Relationship of tau with axonal transport. (A) Differential expression of tau protein isoforms arise from translation of MAPT splice variants. The MAPT H1 haplotype is directly oriented, whereas the H2 haplotype is due to an inverted sequence of approximately 970 kb. Alternative splicing events at exons 2 and 3 generate tau protein with zero (0N), one (1N), or two (2N) N-terminal repeats. Tau protein with three (3R) or four (4R) tandem repeats is generated from alternative splicing at exon 10. H1 causes relatively increased expression of exon 10, and therefore 4R tau. H2 causes increased exon 3 expression, and therefore 2N tau. Figure adapted from Wade-Martins [60]. (B) Comparison of axonal transport in healthy and Parkinson's disease (PD) dopaminergic neurons.
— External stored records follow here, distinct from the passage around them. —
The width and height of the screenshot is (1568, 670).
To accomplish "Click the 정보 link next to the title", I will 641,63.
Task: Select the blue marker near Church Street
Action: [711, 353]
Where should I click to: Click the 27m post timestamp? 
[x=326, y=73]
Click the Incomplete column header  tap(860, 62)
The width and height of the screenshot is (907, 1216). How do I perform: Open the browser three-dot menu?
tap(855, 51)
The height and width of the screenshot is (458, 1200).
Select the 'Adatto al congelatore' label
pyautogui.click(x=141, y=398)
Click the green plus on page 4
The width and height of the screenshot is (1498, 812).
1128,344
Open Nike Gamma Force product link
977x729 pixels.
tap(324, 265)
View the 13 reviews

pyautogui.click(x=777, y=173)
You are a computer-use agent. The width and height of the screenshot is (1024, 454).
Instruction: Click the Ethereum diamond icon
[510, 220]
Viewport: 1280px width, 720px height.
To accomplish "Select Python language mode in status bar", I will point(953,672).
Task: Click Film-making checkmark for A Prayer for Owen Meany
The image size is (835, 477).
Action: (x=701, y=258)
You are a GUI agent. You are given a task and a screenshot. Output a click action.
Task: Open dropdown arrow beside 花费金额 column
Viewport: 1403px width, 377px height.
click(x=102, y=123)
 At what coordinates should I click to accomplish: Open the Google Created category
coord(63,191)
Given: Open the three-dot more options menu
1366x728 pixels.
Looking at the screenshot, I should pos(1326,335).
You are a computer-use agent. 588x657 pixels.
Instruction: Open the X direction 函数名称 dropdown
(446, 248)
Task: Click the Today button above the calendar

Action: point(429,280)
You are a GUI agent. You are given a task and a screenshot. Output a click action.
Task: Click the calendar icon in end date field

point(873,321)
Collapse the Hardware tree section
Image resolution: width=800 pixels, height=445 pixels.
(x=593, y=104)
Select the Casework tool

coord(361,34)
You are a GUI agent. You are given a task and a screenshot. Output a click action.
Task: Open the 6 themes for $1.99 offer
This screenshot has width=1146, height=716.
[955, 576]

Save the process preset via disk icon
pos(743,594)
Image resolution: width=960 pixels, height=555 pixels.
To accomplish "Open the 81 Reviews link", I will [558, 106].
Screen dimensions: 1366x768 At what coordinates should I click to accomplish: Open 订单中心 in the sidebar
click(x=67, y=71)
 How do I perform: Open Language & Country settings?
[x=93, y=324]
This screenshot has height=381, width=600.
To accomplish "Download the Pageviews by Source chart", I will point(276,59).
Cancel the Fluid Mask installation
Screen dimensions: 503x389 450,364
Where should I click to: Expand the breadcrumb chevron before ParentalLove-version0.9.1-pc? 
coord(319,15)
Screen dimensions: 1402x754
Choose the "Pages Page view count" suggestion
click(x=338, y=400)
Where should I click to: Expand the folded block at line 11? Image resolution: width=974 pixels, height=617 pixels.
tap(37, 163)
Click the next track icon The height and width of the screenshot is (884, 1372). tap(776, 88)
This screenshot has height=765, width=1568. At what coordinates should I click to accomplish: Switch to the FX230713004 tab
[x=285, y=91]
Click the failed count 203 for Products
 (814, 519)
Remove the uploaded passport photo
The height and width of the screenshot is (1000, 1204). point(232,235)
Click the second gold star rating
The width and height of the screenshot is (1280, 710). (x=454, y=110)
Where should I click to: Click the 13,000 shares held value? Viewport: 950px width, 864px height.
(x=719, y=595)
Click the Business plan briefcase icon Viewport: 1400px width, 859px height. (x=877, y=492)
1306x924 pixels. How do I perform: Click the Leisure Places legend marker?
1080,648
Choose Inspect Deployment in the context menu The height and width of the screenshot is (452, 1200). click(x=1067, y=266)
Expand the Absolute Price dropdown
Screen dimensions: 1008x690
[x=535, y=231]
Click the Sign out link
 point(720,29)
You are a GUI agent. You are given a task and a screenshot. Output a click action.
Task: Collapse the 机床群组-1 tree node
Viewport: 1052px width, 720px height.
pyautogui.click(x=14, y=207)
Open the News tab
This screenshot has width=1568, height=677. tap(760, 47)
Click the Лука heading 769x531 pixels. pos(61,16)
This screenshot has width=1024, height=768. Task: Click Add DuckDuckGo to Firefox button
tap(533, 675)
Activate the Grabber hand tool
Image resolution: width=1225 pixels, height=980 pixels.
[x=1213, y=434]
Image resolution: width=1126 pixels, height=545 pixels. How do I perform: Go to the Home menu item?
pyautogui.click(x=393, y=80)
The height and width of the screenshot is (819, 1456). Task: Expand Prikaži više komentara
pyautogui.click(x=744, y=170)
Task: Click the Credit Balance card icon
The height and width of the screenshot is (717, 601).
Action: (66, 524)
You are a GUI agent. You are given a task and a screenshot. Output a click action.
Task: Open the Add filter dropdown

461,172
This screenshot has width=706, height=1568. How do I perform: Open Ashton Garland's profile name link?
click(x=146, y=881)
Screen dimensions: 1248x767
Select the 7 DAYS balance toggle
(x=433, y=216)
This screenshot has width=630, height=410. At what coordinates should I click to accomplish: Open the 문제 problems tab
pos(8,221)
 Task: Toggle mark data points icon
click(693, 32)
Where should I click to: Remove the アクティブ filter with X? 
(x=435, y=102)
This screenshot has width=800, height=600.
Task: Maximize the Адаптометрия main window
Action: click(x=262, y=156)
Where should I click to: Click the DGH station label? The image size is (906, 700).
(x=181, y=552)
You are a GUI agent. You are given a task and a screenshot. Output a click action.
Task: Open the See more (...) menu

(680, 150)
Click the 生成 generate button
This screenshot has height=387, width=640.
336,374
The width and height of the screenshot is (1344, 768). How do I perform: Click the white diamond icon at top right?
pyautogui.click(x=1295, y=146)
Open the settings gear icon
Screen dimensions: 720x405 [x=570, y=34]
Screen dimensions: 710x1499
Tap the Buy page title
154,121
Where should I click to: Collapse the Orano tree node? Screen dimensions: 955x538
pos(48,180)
In healthy brain, an increasing tau gradient from proximal to distal helps to drive axonal transport mediated by transport proteins, particularly kinesin and dynein. In the PD brain, risk-associated MAPT variants increase 4R tau expression, which is more prone to aggregation. α-Synuclein impairs axonal transport. Autophagosomes must be cleared from the synapse to the soma to fuse with the lysosome for protein degradation, but this clearance is reduced as a result of axonal trafficking impairment.